How to Scrape Craigslist Listings Across Multiple Cities

How to Scrape Craigslist Listings Across Multiple Cities

Craigslist remains one of the largest classified advertising platforms in the United States, with listings spanning housing, vehicles, jobs, services, and goods across hundreds of cities. For real estate analysts, market researchers, automotive dealers, and economic researchers, Craigslist data provides ground-level pricing signals that more polished platforms do not capture.

The unique challenge with Craigslist scraping is its geo-distributed architecture. Each city operates as a semi-independent subdomain with its own listings. Collecting data across multiple cities requires a scraper that can navigate this distributed structure efficiently while rotating proxies to avoid IP-based blocking.

This guide demonstrates how to build a multi-city Craigslist scraper using Python, BeautifulSoup, and mobile proxy rotation.

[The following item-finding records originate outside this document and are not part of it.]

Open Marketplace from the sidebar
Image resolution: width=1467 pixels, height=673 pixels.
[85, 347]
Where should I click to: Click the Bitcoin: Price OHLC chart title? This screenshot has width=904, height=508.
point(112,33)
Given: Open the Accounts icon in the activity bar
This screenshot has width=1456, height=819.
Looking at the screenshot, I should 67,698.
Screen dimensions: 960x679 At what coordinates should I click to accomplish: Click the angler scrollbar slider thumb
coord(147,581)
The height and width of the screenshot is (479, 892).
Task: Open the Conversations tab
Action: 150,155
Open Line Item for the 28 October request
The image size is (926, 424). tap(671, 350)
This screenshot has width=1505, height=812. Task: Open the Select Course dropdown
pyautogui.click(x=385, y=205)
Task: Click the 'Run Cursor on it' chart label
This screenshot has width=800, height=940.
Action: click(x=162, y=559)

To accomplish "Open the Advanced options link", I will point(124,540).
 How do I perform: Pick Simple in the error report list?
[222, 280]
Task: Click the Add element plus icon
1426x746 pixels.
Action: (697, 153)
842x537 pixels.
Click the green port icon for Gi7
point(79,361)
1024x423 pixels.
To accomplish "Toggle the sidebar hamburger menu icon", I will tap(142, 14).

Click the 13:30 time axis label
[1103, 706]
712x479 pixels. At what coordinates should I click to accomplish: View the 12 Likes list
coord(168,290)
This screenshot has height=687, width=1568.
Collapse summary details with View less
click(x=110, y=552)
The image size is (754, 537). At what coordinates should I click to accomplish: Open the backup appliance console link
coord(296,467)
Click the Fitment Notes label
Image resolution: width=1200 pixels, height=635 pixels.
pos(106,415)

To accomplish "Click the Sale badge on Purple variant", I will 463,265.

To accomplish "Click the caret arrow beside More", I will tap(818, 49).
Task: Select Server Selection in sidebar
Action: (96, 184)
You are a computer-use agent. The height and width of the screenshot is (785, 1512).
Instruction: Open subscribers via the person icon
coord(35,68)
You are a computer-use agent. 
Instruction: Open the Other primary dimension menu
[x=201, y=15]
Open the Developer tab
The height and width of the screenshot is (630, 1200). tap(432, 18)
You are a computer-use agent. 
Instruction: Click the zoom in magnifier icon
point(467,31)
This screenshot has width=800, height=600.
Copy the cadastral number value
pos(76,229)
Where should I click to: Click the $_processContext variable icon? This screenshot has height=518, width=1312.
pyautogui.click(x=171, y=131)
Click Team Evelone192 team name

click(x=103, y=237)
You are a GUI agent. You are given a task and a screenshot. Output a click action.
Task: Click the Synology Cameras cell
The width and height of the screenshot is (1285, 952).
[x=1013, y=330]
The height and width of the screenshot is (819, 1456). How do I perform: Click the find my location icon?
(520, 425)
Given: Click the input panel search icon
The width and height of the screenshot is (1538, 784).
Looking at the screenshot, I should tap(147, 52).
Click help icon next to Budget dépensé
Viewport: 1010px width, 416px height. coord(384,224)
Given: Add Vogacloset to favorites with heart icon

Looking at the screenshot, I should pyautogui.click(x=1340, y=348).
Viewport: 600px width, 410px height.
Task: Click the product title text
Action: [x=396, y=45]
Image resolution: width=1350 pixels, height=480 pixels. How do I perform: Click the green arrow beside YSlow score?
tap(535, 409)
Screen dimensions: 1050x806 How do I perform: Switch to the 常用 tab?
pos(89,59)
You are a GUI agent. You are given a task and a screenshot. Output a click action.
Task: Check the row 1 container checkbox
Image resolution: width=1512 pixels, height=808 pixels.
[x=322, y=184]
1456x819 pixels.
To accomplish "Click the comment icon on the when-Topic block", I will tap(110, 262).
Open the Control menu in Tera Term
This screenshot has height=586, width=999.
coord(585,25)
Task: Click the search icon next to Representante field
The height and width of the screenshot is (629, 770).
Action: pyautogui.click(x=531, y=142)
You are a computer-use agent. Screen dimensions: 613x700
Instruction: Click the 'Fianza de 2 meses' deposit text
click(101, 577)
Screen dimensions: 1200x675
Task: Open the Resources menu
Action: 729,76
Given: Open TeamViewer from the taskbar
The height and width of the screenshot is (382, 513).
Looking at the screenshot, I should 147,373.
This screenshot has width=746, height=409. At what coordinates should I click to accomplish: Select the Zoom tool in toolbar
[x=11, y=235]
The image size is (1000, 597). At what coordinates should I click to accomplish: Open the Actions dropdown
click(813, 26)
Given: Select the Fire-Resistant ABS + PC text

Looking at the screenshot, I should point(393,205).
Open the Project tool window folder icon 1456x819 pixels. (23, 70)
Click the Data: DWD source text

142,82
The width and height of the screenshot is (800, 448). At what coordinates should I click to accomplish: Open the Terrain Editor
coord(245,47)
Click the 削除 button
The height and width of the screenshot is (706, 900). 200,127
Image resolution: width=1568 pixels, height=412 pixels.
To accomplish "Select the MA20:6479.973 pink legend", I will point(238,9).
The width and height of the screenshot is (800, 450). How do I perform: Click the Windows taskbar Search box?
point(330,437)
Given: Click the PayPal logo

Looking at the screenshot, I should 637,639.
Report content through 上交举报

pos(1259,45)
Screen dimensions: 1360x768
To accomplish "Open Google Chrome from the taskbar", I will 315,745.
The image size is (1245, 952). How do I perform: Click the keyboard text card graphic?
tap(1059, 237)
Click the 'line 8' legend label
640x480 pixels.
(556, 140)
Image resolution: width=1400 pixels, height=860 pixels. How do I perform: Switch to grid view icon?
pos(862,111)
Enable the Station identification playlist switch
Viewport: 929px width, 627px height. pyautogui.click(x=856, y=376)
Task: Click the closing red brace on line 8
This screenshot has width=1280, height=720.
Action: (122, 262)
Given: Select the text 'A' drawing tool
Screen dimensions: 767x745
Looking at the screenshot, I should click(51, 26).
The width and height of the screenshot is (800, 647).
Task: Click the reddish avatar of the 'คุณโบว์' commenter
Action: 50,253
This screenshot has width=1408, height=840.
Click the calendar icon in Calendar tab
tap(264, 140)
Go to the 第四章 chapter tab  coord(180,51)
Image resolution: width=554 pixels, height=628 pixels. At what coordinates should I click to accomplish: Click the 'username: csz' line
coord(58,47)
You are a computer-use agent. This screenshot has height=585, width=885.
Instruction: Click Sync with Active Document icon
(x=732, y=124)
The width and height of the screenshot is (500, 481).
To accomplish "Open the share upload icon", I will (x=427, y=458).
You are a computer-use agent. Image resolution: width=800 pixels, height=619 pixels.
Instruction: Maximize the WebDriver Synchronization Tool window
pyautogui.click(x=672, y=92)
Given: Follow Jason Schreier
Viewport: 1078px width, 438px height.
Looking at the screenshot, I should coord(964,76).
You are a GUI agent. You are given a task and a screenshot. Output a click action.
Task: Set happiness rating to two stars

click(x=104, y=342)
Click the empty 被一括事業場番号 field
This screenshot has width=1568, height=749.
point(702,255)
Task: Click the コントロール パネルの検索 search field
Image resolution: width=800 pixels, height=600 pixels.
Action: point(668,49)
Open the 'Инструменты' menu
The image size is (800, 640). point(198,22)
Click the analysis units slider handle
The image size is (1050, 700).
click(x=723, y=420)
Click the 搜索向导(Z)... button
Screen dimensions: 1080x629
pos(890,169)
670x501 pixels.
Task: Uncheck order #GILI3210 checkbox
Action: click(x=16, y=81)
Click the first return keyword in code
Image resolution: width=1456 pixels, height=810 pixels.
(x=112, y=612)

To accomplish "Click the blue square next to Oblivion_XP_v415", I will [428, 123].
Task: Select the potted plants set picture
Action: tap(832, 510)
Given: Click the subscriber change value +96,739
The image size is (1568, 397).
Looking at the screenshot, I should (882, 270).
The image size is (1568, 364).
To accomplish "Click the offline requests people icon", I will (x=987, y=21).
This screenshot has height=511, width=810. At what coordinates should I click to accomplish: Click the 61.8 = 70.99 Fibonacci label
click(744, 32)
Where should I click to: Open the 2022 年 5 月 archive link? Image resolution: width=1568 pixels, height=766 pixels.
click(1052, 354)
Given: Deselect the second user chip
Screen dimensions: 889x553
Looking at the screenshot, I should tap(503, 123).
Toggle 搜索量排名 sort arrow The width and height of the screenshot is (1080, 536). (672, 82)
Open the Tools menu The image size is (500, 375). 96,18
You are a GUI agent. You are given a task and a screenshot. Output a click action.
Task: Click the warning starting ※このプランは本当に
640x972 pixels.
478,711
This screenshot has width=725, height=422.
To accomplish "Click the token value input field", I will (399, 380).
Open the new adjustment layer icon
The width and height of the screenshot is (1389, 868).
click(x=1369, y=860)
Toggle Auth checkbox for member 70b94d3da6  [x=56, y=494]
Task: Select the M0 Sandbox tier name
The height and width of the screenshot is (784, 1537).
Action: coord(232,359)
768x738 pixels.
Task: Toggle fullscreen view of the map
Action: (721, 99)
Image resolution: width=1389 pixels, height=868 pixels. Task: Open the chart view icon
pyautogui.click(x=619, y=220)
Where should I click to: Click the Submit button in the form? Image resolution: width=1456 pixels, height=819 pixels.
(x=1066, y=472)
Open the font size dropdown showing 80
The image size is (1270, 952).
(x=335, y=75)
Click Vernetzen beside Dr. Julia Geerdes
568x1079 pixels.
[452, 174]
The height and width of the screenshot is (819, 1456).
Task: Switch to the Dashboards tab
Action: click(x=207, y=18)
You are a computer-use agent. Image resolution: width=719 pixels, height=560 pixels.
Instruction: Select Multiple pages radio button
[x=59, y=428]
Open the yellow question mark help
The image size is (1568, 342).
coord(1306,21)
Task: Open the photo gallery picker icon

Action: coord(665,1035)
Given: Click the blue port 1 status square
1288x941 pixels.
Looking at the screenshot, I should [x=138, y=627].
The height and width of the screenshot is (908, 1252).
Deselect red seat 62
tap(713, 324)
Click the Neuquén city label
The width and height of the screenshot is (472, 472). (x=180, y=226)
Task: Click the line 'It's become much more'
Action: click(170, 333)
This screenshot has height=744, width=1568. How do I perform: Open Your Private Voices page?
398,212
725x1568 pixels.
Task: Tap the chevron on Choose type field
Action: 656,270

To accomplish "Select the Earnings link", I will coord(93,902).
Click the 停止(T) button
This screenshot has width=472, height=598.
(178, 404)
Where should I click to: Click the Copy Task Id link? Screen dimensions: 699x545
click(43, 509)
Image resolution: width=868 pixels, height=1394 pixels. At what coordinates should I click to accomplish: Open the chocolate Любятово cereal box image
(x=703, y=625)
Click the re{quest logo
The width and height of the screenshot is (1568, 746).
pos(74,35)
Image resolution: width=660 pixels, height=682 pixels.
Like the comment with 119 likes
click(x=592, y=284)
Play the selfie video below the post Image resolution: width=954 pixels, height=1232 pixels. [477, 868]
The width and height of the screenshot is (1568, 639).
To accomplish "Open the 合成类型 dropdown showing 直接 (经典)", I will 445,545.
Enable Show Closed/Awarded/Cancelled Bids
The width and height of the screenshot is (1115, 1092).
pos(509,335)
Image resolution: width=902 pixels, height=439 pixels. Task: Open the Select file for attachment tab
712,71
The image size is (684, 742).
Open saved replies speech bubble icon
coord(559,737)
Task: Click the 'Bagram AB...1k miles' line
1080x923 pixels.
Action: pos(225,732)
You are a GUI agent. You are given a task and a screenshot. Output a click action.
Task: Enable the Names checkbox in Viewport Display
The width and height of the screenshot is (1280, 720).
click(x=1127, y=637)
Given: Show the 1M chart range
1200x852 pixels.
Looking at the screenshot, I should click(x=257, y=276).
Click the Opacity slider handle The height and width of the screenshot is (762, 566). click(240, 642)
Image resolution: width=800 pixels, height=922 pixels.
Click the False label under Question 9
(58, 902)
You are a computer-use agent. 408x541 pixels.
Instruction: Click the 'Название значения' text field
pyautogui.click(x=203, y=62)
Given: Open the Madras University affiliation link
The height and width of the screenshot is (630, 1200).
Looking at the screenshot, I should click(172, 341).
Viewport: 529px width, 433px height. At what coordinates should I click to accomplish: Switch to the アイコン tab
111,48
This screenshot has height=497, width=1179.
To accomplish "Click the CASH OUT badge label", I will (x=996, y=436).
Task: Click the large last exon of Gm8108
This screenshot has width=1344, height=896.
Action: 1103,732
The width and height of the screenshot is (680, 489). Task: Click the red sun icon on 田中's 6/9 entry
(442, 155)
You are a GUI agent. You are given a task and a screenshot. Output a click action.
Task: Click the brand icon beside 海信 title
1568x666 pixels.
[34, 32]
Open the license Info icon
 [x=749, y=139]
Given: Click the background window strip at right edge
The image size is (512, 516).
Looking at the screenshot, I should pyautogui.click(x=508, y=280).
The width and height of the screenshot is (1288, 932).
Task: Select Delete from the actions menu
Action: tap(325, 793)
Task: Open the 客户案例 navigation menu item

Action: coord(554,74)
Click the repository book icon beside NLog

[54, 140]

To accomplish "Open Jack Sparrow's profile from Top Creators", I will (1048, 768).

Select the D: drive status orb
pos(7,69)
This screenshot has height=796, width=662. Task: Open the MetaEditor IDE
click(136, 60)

Understanding Craigslist’s Architecture

Craigslist uses a subdomain-based geographic structure:

  • newyork.craigslist.org for New York City
  • sfbay.craigslist.org for San Francisco Bay Area
  • losangeles.craigslist.org for Los Angeles
  • chicago.craigslist.org for Chicago

Each subdomain hosts the same category structure but contains entirely different listings. This means a comprehensive national dataset requires scraping each city independently.

Craigslist’s anti-scraping measures include:

IP-based rate limiting. Craigslist blocks IPs that make too many requests in a short period. This is the primary defense mechanism and where web scraping proxies become essential.

CAPTCHA challenges. Excessive requests trigger CAPTCHA pages that block automated access until solved.

No official API. Unlike most modern platforms, Craigslist does not offer a public API for data access.

Minimal JavaScript. Craigslist pages are largely static HTML, which actually makes parsing straightforward once you get past the rate limiting.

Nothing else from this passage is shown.